Figurine rare, ma la collezione è un miraggio: truffa da mille euro a Rieti

Irene Mizzoni
2 MIn Lettura
Il fascino del collezionismo può nascondere insidie salate, specialmente nel vasto mondo del marketplace digitale. Lo ha scoperto a proprie spese un 26enne reatino che, nel tentativo di aggiudicarsi alcune figurine rare, è rimasto vittima di un raggiro architettato nei minimi dettagli.

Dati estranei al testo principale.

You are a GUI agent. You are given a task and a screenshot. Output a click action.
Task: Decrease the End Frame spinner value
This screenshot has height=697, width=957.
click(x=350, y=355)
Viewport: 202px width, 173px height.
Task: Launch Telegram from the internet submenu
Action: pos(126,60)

​I Carabinieri della Stazione di Rieti, a conclusione di un’indagine lampo, hanno denunciato a piede libero due persone – un 44enne e un 30enne, entrambi originari della Campania – con l’accusa di truffa in concorso. ​Tutto è iniziato su una nota piattaforma di compravendita online. La vittima, attirata da un’inserzione per dei pezzi pregiati da collezione, aveva intavolato una trattativa con i venditori, apparentemente cordiali e affidabili. Una volta raggiunto l’accordo per una cifra superiore ai 1.000 euro, il giovane ha effettuato il bonifico sul conto corrente indicato. ​Tuttavia, dopo il pagamento, lo scenario è cambiato drasticamente: ​Silenzio assoluto: Nessuna traccia della spedizione. ​Irreperibilità: I venditori hanno interrotto ogni comunicazione, rendendo i propri profili e utenze telefoniche irraggiungibili. ​Grazie alla denuncia tempestiva del giovane, i militari dell’Arma hanno avviato accertamenti tecnici sui flussi finanziari e sulle utenze telefoniche. L’incrocio dei dati ha permesso di risalire ai due indagati, volti già noti alle forze dell’ordine per precedenti specifici dello stesso tipo. ​Il Comando Provinciale dei Carabinieri di Rieti ha colto l’occasione per lanciare un nuovo appello alla prudenza negli acquisti online. Spesso i truffatori utilizzano toni rassicuranti per indurre la vittima a utilizzare metodi di pagamento non garantiti. ​ Il consiglio degli esperti: Diffidate sempre di offerte eccessivamente vantaggiose e privilegiate piattaforme che offrono sistemi di protezione degli acquisti o il pagamento alla consegna.